プルースト『失われた時を求めて』の新訳2種(文庫本)での刊行が開始されている。
ぼくは、先日光文社古典新訳文庫での高遠弘美の訳を買い、昨日岩波文庫での吉川一義訳を買った。
これで昔からある井上究一郎訳(ちくま文庫)と鈴木道彦訳(集英社文庫)とあわせて、四種類の翻訳が手元にある(現在のところ、第1巻「スワン家のほうへ」であるが)

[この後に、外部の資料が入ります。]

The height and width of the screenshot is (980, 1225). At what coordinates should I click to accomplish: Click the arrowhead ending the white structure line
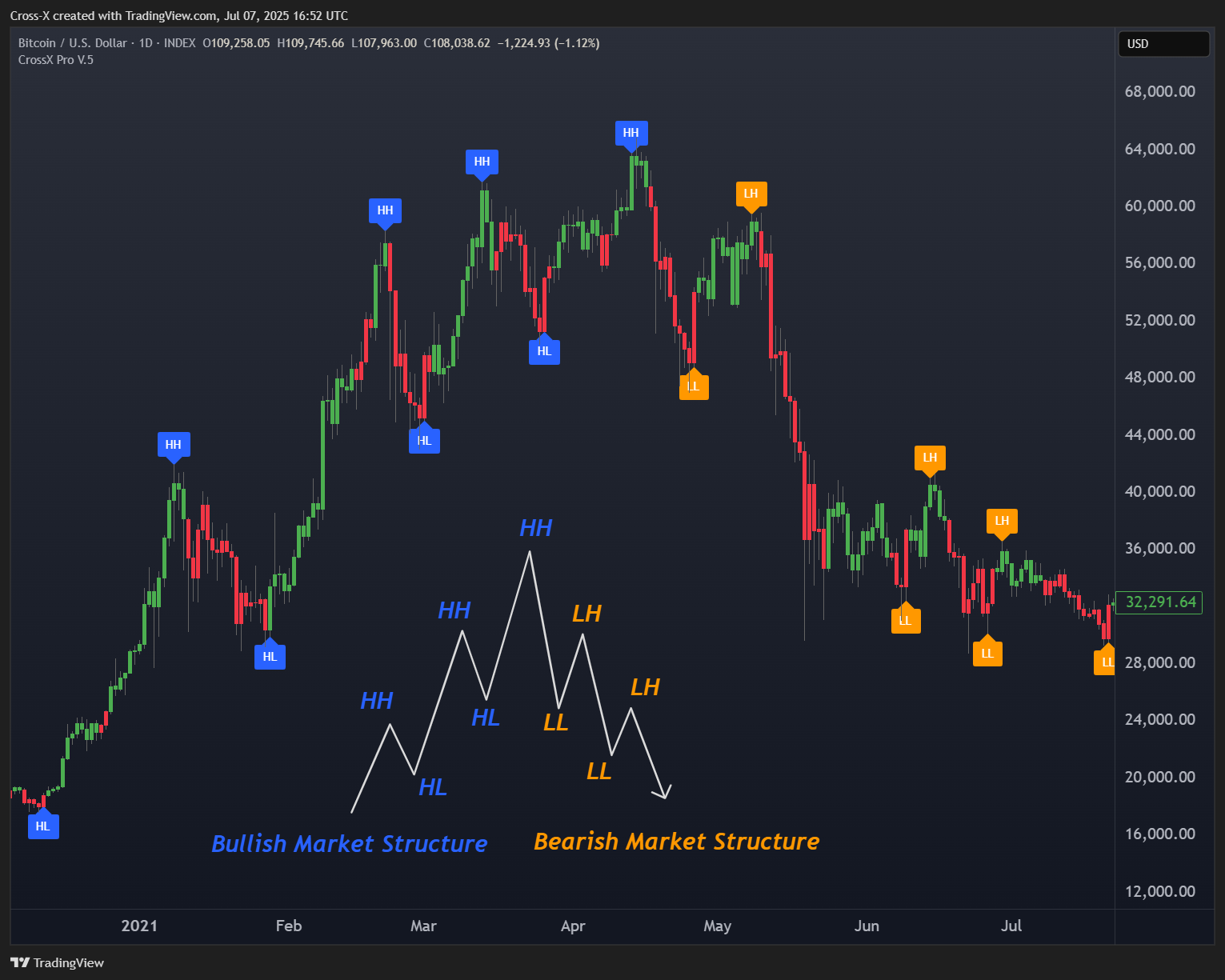point(663,794)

そこで任意の部分を引用し、この四種類の翻訳を比較してみたい。
ぼくはフランス語で『失われた時を求めて』を読んだわけではない。
だからこの比較は、あくまで“日本語の”比較である。
A:井上究一郎訳
私は彼女を愛していた、あのとき彼女の感情を害するか、彼女を不快にして、むりにも私のことを彼女に思いださせようとするそんな余裕も妙案もなかったことが残念に思われた。彼女はいかにも美しく見えたので、あともどりして、両肩をそびやかしながら、こういってやればよかったのだ、「なんてきみはみにくくて、グロテスクなんだ、ぞっとするぜ!」そう思いながらも私は遠ざかっていった、――シャベルを手に、ずるそうな、何をあらわそうとしているかわからない視線を、長く私の上に走らせながら笑っていた、皮膚にそばかすがちらばっている、赤茶けた髪の少女の映像を、犯しがたい自然の法則によって、私のような種類の子供には近づくことの不可能な一つの幸福の最初の典型として、永久にはこびさりながら。
B:鈴木道彦訳
私は彼女を愛していた。彼女を侮辱し、いためつけ、こうしてむりやり自分のことを記憶にとどめさせたかったが、それをする時間の余裕もなく、またうまい方法も浮かばないのが残念だった。彼女はとても美しく見えたので、私は引き返して肩をそびやかしながらこう叫んでやりたかった、「なんて醜い、グロテスクな女だろう。きみを見るとぞっとするよ!」しかし私はその場から遠ざかった。赤褐色の髪の毛をしてバラ色のそばかすが皮膚に点々とついていた少女。シャベルを手に持ち、陰険で無表情な視線をずっと私の上に走らせながら笑っていた少女の面影を、背くことのできない自然の法則の名において、私のような子供には近づけない幸福の最初の典型として、永久に胸にたたんで持ち去りながら。
C:高遠弘美
私はジルベルトに恋していた。彼女を侮辱し、痛めつけ、むりやり私のことを記憶に刻みつけさせる余裕も、それにそもそもその発想もなかったことが残念でならなかった。ジルベルトはなんてきれいなんだ。そう感じていただけに、すぐに取って返し、肩をすくめて大きな声で、どれだけ叫びたいと思ったことだろうか。「なんてあなたは不細工なんでしょうね。笑ってしまいますよ。まったく厭になるほどです!」。しかし、実際は私はその場所から離れて行った。犯しがたい自然界の掟によって私ごとき子どもには近づくことが許されぬ幸福の最初の現れとして、薔薇色の雀斑をあちこちにこしらえた赤みがかったブロンドの少女、スコップをもち、笑いながら、陰険で何を訴えているかわからない眼差しを長い間私に注いでいた少女の面影を永遠に胸にしまいながら。
D:吉川一義
私はジルベルトを愛しており、相手を侮辱し、辛い想いをさせ、無理やり私のことを覚えているように仕向ける暇も発想もなかったことが悔やまれた。なんてきれいな娘だと思ったからこそ、できることなら引き返して肩をそびやかし、「なんて不細工で、滑稽な女だ。お前にはぞっとする」と叫んでやりたい気持ちだった。こうして遠ざかりながら私が永遠に心に刻みつけたのは、背けない自然の掟から私のような子供には近づけない幸福の原型として、赤毛で、バラ色のそばかすの肌をした少女が、スコップを手に笑いながら、陰険な表情のないまなざしで私をじっと見つめているイメージである。